- **TO BE DONE**
Return the following lines unchanged, character for character.

- **GIVEN RECORDS**
[BEGIN]

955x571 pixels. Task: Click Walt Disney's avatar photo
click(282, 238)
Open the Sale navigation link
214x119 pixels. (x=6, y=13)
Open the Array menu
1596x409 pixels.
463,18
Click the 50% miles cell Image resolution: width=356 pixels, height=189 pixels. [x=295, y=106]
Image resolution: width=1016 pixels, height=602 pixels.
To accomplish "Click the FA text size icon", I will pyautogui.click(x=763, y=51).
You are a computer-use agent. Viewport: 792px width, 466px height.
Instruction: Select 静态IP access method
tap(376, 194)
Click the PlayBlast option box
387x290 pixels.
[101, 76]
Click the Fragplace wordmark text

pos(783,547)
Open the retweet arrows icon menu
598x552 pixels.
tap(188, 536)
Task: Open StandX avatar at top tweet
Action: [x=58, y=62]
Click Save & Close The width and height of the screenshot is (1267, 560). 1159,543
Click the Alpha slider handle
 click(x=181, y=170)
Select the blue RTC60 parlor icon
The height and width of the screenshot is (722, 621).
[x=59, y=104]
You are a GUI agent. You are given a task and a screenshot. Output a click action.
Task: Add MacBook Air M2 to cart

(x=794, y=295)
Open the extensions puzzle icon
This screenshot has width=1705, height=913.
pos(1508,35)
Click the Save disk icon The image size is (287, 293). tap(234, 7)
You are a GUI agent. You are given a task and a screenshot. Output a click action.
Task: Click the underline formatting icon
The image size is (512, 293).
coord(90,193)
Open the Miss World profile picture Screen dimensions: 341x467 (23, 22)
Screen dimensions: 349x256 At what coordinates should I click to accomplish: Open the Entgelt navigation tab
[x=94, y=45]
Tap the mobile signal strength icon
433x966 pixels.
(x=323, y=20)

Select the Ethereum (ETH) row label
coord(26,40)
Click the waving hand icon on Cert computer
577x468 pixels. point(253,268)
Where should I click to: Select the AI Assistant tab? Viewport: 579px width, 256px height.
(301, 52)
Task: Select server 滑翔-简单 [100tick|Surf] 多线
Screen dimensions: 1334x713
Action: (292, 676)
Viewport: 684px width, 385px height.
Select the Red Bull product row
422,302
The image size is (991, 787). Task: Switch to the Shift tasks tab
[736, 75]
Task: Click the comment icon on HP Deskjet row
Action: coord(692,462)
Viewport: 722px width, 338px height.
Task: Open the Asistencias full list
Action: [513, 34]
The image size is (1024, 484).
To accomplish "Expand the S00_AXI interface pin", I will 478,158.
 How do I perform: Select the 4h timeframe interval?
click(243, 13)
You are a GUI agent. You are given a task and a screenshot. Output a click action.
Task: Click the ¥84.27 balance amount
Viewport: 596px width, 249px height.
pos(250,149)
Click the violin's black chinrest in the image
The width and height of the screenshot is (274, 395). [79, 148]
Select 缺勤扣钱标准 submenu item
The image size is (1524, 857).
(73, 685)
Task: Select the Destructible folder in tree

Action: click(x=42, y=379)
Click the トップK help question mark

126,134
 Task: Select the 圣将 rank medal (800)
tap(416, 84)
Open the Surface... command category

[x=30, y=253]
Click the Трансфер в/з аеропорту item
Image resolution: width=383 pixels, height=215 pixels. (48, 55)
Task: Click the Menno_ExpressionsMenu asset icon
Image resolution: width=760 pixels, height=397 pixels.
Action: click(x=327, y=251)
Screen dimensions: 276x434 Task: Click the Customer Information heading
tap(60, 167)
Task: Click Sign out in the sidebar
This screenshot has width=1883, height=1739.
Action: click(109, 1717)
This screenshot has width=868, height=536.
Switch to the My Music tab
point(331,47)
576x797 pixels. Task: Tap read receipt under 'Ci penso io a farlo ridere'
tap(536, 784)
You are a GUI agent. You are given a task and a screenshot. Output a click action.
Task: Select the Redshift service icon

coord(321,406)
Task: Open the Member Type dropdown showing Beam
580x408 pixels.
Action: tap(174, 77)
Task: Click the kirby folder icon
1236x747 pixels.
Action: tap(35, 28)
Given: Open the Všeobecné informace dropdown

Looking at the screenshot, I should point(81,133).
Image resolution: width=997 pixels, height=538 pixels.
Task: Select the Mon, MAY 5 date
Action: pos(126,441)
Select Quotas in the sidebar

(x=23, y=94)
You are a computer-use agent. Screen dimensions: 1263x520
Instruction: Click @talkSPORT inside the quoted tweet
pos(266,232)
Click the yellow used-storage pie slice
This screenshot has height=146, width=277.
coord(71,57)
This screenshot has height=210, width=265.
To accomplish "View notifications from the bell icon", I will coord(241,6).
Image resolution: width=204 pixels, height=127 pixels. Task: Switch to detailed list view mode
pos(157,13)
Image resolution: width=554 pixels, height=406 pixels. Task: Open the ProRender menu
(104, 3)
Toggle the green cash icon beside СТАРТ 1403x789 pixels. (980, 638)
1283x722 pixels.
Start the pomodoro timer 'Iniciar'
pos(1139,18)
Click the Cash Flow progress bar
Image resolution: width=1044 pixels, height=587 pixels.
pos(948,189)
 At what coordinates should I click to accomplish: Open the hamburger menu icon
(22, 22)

[END]

- **ANSWER FOR THIS EXERCISE**
955x571 pixels. Task: Click Walt Disney's avatar photo
click(282, 238)
Open the Sale navigation link
214x119 pixels. (x=6, y=13)
Open the Array menu
1596x409 pixels.
463,18
Click the 50% miles cell Image resolution: width=356 pixels, height=189 pixels. [x=295, y=106]
Image resolution: width=1016 pixels, height=602 pixels.
To accomplish "Click the FA text size icon", I will pyautogui.click(x=763, y=51).
You are a computer-use agent. Viewport: 792px width, 466px height.
Instruction: Select 静态IP access method
tap(376, 194)
Click the PlayBlast option box
387x290 pixels.
[101, 76]
Click the Fragplace wordmark text

pos(783,547)
Open the retweet arrows icon menu
598x552 pixels.
tap(188, 536)
Task: Open StandX avatar at top tweet
Action: [x=58, y=62]
Click Save & Close The width and height of the screenshot is (1267, 560). 1159,543
Click the Alpha slider handle
 click(x=181, y=170)
Select the blue RTC60 parlor icon
The height and width of the screenshot is (722, 621).
[x=59, y=104]
You are a GUI agent. You are given a task and a screenshot. Output a click action.
Task: Add MacBook Air M2 to cart

(x=794, y=295)
Open the extensions puzzle icon
This screenshot has width=1705, height=913.
pos(1508,35)
Click the Save disk icon The image size is (287, 293). tap(234, 7)
You are a GUI agent. You are given a task and a screenshot. Output a click action.
Task: Click the underline formatting icon
The image size is (512, 293).
coord(90,193)
Open the Miss World profile picture Screen dimensions: 341x467 (23, 22)
Screen dimensions: 349x256 At what coordinates should I click to accomplish: Open the Entgelt navigation tab
[x=94, y=45]
Tap the mobile signal strength icon
433x966 pixels.
(x=323, y=20)

Select the Ethereum (ETH) row label
coord(26,40)
Click the waving hand icon on Cert computer
577x468 pixels. point(253,268)
Where should I click to: Select the AI Assistant tab? Viewport: 579px width, 256px height.
(301, 52)
Task: Select server 滑翔-简单 [100tick|Surf] 多线
Screen dimensions: 1334x713
Action: (292, 676)
Viewport: 684px width, 385px height.
Select the Red Bull product row
422,302
The image size is (991, 787). Task: Switch to the Shift tasks tab
[736, 75]
Task: Click the comment icon on HP Deskjet row
Action: coord(692,462)
Viewport: 722px width, 338px height.
Task: Open the Asistencias full list
Action: [513, 34]
The image size is (1024, 484).
To accomplish "Expand the S00_AXI interface pin", I will 478,158.
 How do I perform: Select the 4h timeframe interval?
click(243, 13)
You are a GUI agent. You are given a task and a screenshot. Output a click action.
Task: Click the ¥84.27 balance amount
Viewport: 596px width, 249px height.
pos(250,149)
Click the violin's black chinrest in the image
The width and height of the screenshot is (274, 395). [79, 148]
Select 缺勤扣钱标准 submenu item
The image size is (1524, 857).
(73, 685)
Task: Select the Destructible folder in tree

Action: click(x=42, y=379)
Click the トップK help question mark

126,134
 Task: Select the 圣将 rank medal (800)
tap(416, 84)
Open the Surface... command category

[x=30, y=253]
Click the Трансфер в/з аеропорту item
Image resolution: width=383 pixels, height=215 pixels. (48, 55)
Task: Click the Menno_ExpressionsMenu asset icon
Image resolution: width=760 pixels, height=397 pixels.
Action: click(x=327, y=251)
Screen dimensions: 276x434 Task: Click the Customer Information heading
tap(60, 167)
Task: Click Sign out in the sidebar
This screenshot has width=1883, height=1739.
Action: click(109, 1717)
This screenshot has width=868, height=536.
Switch to the My Music tab
point(331,47)
576x797 pixels. Task: Tap read receipt under 'Ci penso io a farlo ridere'
tap(536, 784)
You are a GUI agent. You are given a task and a screenshot. Output a click action.
Task: Select the Redshift service icon

coord(321,406)
Task: Open the Member Type dropdown showing Beam
580x408 pixels.
Action: tap(174, 77)
Task: Click the kirby folder icon
1236x747 pixels.
Action: tap(35, 28)
Given: Open the Všeobecné informace dropdown

Looking at the screenshot, I should point(81,133).
Image resolution: width=997 pixels, height=538 pixels.
Task: Select the Mon, MAY 5 date
Action: pos(126,441)
Select Quotas in the sidebar

(x=23, y=94)
You are a computer-use agent. Screen dimensions: 1263x520
Instruction: Click @talkSPORT inside the quoted tweet
pos(266,232)
Click the yellow used-storage pie slice
This screenshot has height=146, width=277.
coord(71,57)
This screenshot has height=210, width=265.
To accomplish "View notifications from the bell icon", I will coord(241,6).
Image resolution: width=204 pixels, height=127 pixels. Task: Switch to detailed list view mode
pos(157,13)
Image resolution: width=554 pixels, height=406 pixels. Task: Open the ProRender menu
(104, 3)
Toggle the green cash icon beside СТАРТ 1403x789 pixels. (980, 638)
1283x722 pixels.
Start the pomodoro timer 'Iniciar'
pos(1139,18)
Click the Cash Flow progress bar
Image resolution: width=1044 pixels, height=587 pixels.
pos(948,189)
 At what coordinates should I click to accomplish: Open the hamburger menu icon
(22, 22)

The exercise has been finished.